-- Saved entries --
↓↓↓

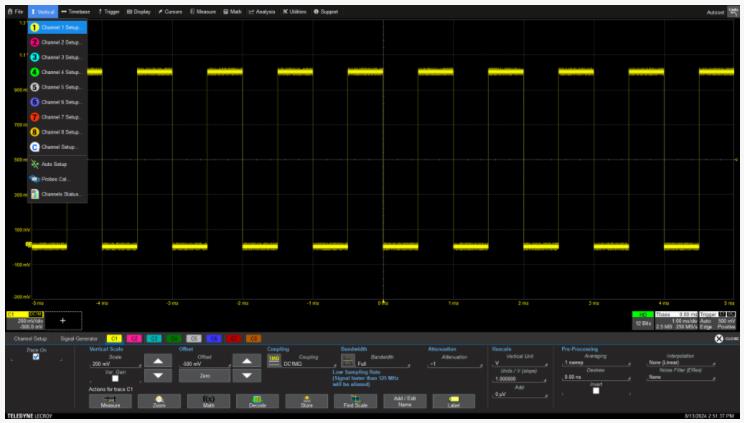Toggle the Invert checkbox in Pre-Processing

[598, 391]
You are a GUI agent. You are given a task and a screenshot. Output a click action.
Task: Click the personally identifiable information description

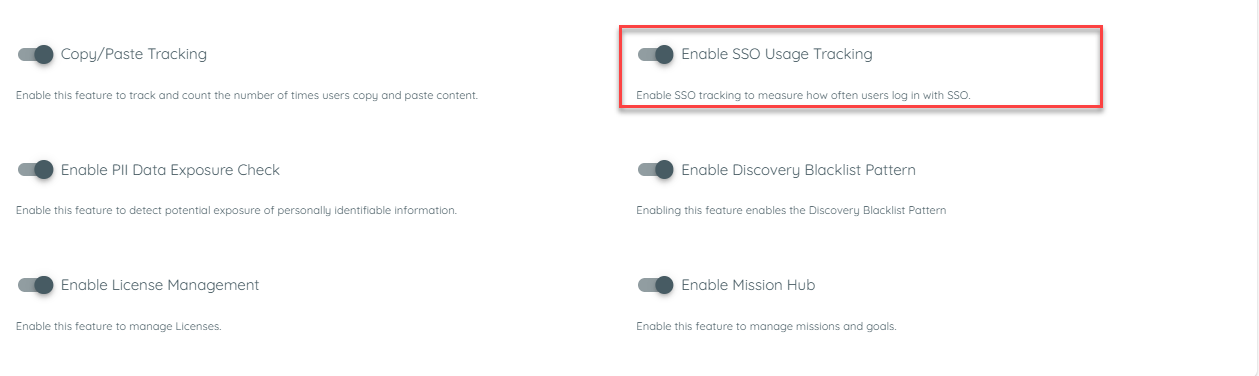(x=236, y=211)
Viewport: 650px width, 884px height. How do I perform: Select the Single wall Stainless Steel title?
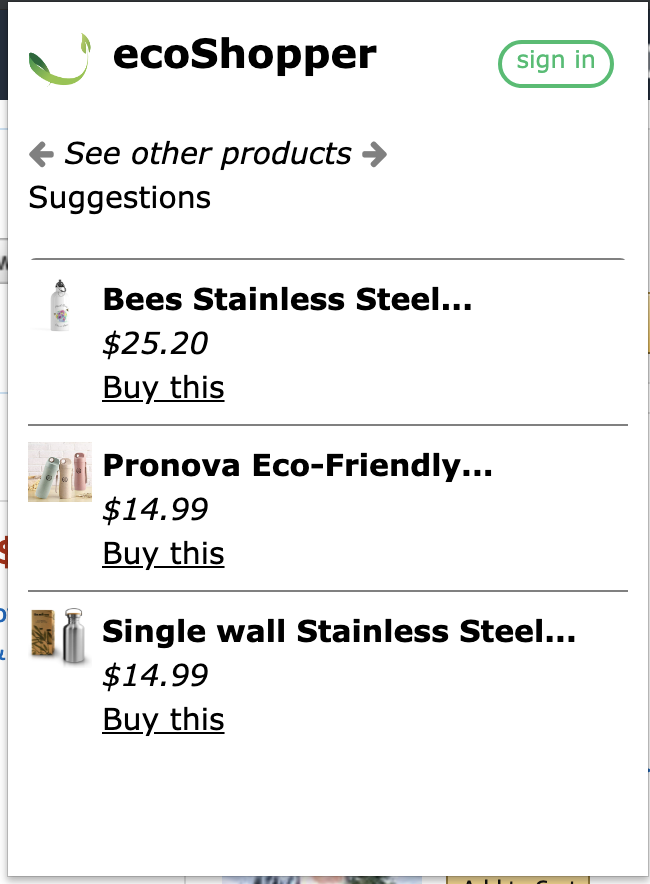pos(339,632)
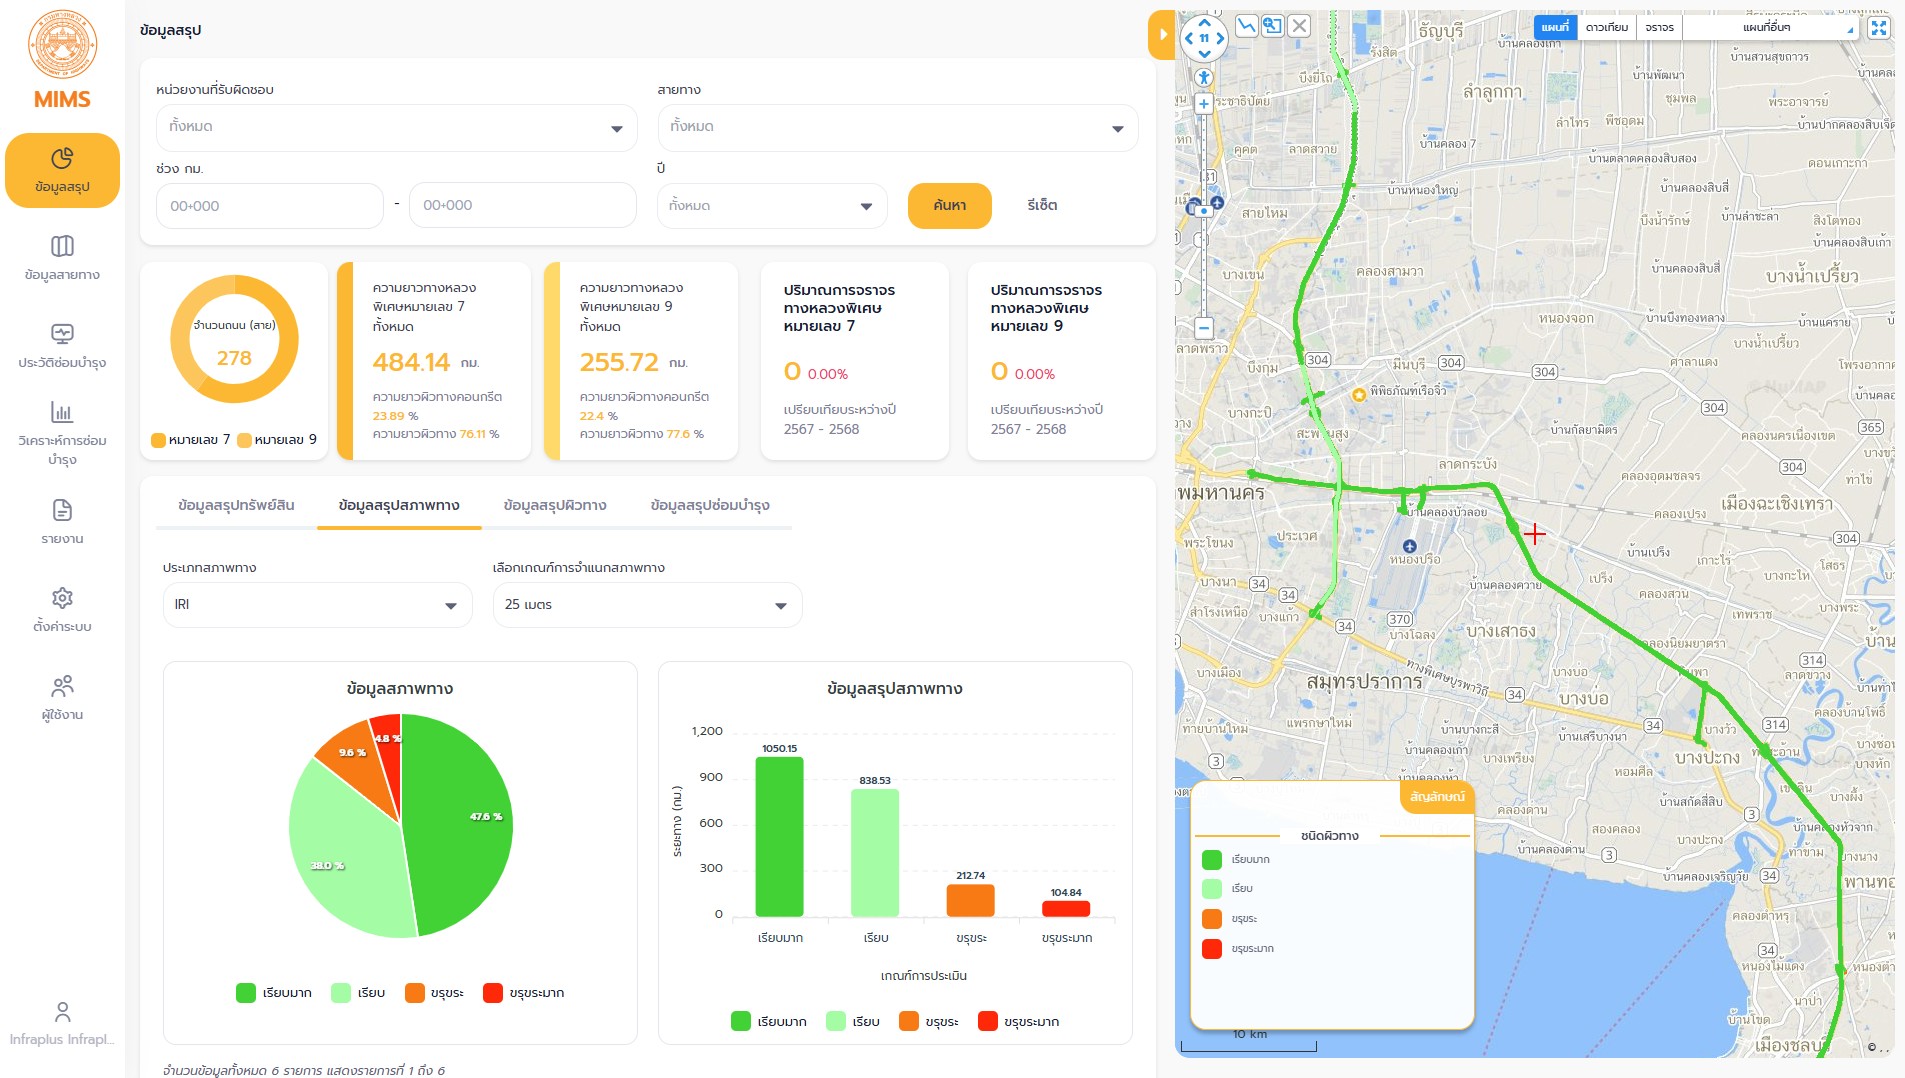Collapse map panel with orange arrow
The width and height of the screenshot is (1905, 1078).
click(x=1162, y=35)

↑↑↑

-- EXERCISE DESCRIPTION --
Every line from the one containing "You are a GUI" through the end of the entries above is to be copied exactly; pictures are to be left out.

-- EXERCISE RESPONSE --
You are a GUI agent. You are given a task and a screenshot. Output a click action.
Task: Click the personally identifiable information description

(x=236, y=211)
Viewport: 650px width, 884px height. How do I perform: Select the Single wall Stainless Steel title?
pos(339,632)
Collapse map panel with orange arrow
The width and height of the screenshot is (1905, 1078).
click(x=1162, y=35)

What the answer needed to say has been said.